If you still haven't purchased a house I'd definitely be plugging for that. It would be a better inheritance for you DS and the SS (of course protecting your invested but joint investment goes to all) in the long term. As others have said debt is a terrible idea if there's already money in the bank and money is tight otherwise.

You did also say in a previous thread that jointly you earned approximately £50000 joint, why are you struggling so much? Are you actually living within your means or at the limits of your means if you can't afford to hire a carpet cleaner or pressure washer?

Aprilx · 10/02/2022 19:34

If my husband asked me to take out a bank loan because I had no money for household expenses, I would not only think he is quite dim (because you know expenses are joint once married) but I would also just consider the marriage to be over. Not a partnership.

AffIt · 10/02/2022 19:37

So if he's on £29k per annum, then his monthly take-home is about £1900.

Factor out £450 for CM and £500 for his half of the rent leaves him with £900, give or take. Let's knock another £400 off for expenses (share of bills, food, commuting etc).

That still leaves £500 a month spare, which, while not exactly megabucks, still isn't 'borrowing money at every opportunity' territory.

Yuckypretty · 10/02/2022 19:37

You should invest that money or a large portion of it so it doesn't get sucked up.

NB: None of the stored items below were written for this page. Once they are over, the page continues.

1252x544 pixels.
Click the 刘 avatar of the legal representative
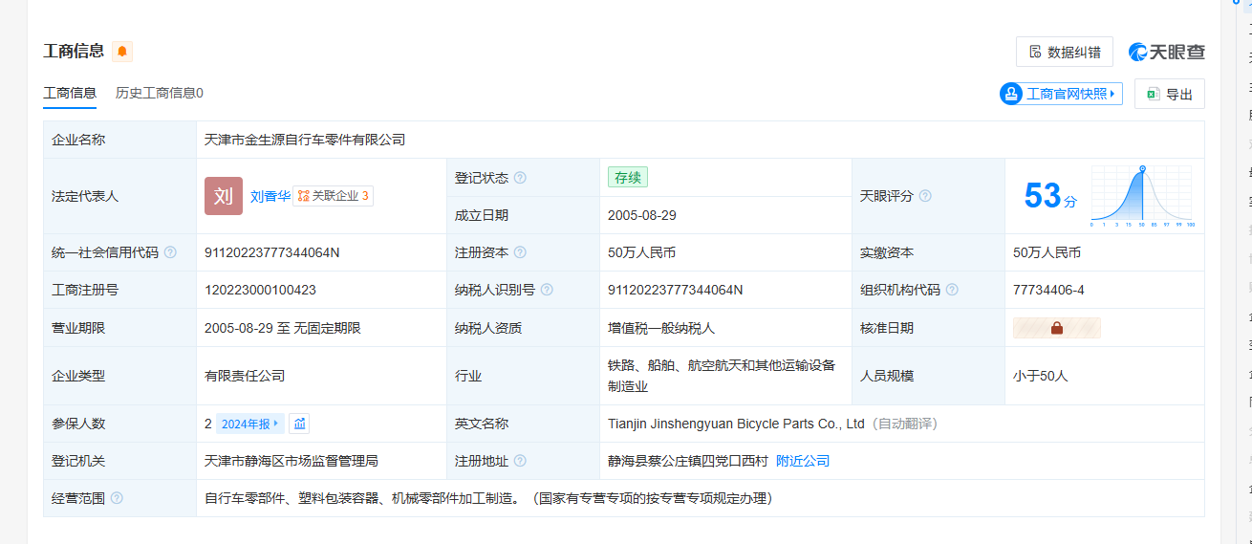click(224, 196)
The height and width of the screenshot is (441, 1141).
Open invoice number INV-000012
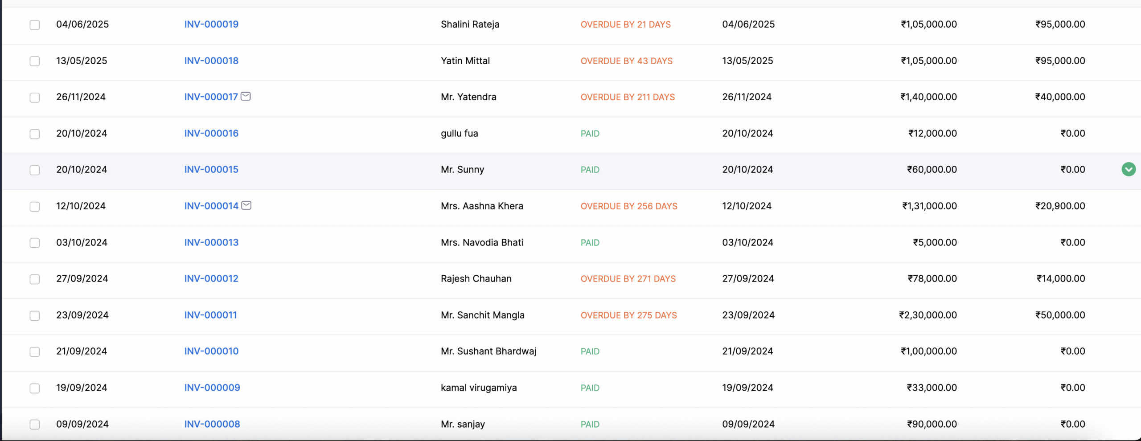tap(211, 279)
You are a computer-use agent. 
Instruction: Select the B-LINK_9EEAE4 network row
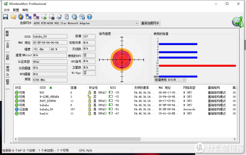pyautogui.click(x=125, y=97)
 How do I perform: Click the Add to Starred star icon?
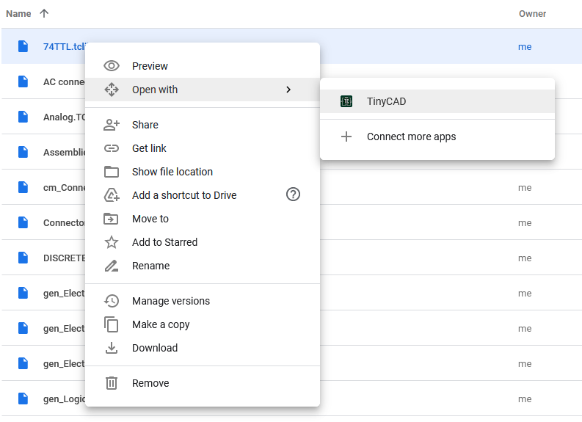point(112,242)
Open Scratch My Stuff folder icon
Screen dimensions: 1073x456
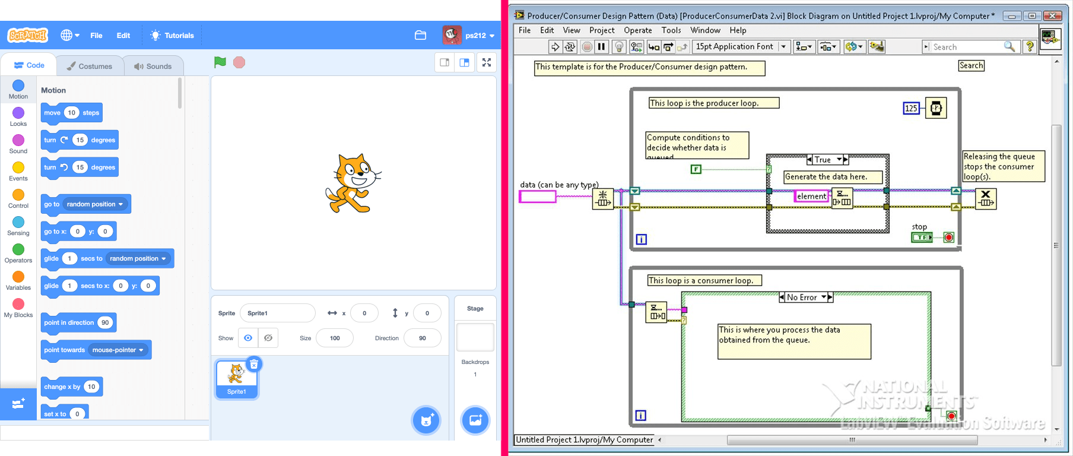(420, 36)
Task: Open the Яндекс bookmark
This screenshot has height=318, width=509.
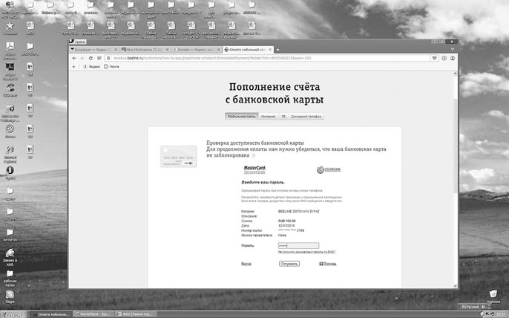Action: coord(94,67)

To make money you need money and you've got it. There's no point it just sitting there waiting to be spent on stuff when it could be growing instead.

TabithaTiger · 10/02/2022 19:40

It's difficult to have a view without more information. How much do you earn? Do you get CM from your child's Dad? If DH pays £450 a month CM, he should still have around £1500 left. Your rent is £1000, how much are your rent and bills in total?

qualitygirl · 10/02/2022 19:43

Would you not have been better using the inheritance for a deposit on a house? Because there's no way in hell id be replacing carpets or decorating a house that wasnt mine 😳

Yes! This!! Why are you not purchasing a house OP! What an absolute waste!!

CocoCookieCream · 10/02/2022 19:48

Your relationship/family doesnt sound rock tbh. Me and my husband always do the best we can for each other. E.g. I need a new car, husband bought it for me. Husband needed money as struggling with unexpected bill, I gave him £xk, etc....

Similarily, we both will save for our children together. Not seperately.

JackieWeaverHandforthCouncil · 10/02/2022 19:53

I’d be interested to know how much OP earns and how things were paid for before the £20k.

Merryoldgoat · 10/02/2022 19:55

This makes no sense to me as a married couple with a family.

Why would you want your husband to be in debt when you have money?

Chely · 10/02/2022 19:56

Get in to debt or use what you have in savings. YABU

PurplePinecone · 10/02/2022 19:59

Why aren't you saving that money to try and buy a house?

wishingitwasfriday · 10/02/2022 20:02

What do you normally (pre inheritance) contribute to the household financially?

anon12345678901 · 10/02/2022 20:05

How much do you bring in wage wise? If it's nothing and you don't pay for the rent etc, then yes I'd expect you to contribute. Why should you not? If you work and have got a decent wage too then I don't understand why you're both struggling so much. £1k rent isn't that much for 2 incomes in the pot.